Jon Coupal: Of course. Any other example they have either puts people to sleep or is just based on generalities and disinformation. One wealthy family saves on property taxes and makes a profit by renting out a luxury Malibu home, therefore all wealthy people in California are doing the same thing. And Of course this is largely untrue.
Property Tax Transfer: Absolutely. We couldn’t agree more. Thank you so much Mr. Coupal, for your time with us today. We greatly appreciate it.
Jon Coupal: My pleasure.
The realtors that Mr. Coupal mentions, that are committed critics of the original 1978 California Proposition 13 and our ability to keep parents property taxes in CA, frequently conduct interviews with California mainstream newspapers and online media. They repeatedly point out that California state and local city government pensions are vastly under-funded… due mainly, they insist, to the 1978 California Proposition 13 tax shelter.
However, many economists have looked at this, and have stated repeatedly that city municipal workers and state government employees throughout California are actually at a higher overall income rate than equivalent government workers in other states are.
California state and city employee base salary rates, medical benefits, raises and, in particular, pension plans and retirement benefits – are, reportedly, a great deal higher and far more comprehensive than equivalent programs in other states, counties, cities and towns. According to financial researchers, their pension plans are by far the most expensive pension plans in the country.
State budgets consistently surpass state spending records – and the California educational system is now enjoying a 66% increase, reportedly over the next six years. When you peel back the layers, and really examine the facts and statistical data, it seems that public services are inferior in California, not because of the mega popular 1978 Proposition 13 property tax relief benefits for residential and commercial, as well as industrial, property owners. Not because of the ability to keep parents property taxes in CA, or the right to transfer parents property taxes when inheriting property and therefore inheriting property taxes that go along with it… Not because of property tax transfer or avoiding property tax reassessment during parent to child transfer, known as parent to child exclusion – but because of political preferences, special interest groups, and over-spending on those interests.

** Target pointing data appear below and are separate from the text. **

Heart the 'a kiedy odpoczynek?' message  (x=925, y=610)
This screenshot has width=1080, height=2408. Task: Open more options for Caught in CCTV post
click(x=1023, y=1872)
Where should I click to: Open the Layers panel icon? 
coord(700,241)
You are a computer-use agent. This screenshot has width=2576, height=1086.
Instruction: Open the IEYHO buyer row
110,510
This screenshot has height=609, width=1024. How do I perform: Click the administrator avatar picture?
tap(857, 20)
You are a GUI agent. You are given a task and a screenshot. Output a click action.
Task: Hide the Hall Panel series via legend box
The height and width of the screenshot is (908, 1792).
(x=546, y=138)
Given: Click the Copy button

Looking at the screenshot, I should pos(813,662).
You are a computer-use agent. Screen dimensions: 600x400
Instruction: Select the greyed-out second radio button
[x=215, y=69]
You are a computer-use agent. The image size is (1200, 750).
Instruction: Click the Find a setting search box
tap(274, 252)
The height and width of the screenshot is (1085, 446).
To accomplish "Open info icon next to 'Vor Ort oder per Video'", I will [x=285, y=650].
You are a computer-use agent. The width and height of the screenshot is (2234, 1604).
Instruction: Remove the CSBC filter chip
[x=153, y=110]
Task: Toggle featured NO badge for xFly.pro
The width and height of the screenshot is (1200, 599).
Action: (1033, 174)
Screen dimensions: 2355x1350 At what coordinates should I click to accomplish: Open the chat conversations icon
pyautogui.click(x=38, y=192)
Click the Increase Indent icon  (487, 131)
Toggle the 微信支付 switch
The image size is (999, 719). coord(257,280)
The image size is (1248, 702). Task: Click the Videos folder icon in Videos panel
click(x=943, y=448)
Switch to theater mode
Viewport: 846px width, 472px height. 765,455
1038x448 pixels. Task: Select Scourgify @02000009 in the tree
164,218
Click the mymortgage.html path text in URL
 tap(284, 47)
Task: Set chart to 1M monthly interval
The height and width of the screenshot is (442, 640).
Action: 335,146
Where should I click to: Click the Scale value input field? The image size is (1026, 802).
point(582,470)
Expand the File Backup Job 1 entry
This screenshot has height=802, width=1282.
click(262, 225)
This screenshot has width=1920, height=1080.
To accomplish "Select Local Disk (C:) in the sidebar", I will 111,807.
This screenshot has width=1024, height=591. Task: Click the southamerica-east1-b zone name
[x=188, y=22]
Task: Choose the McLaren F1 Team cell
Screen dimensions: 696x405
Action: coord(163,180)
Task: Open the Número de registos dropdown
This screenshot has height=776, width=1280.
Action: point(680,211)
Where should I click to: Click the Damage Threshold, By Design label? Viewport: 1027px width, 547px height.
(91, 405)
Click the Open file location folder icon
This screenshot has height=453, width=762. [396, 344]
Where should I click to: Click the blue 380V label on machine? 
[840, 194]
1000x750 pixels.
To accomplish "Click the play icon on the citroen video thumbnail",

The facts appear to be pointing at apparent cycles of overspending, year after year on specific items such as local government employee salaries and bonuses, generous pensions, retirement perks, and reportedly “very generous” benefits, and other seemingly related areas.
These specific expenditures certainly do seem to be the reason certain popular programs created to help the general public are now severely under-funded. When you look closely at the facts, it certainly does seem that over-spending in certain areas are causing under-spending in other areas.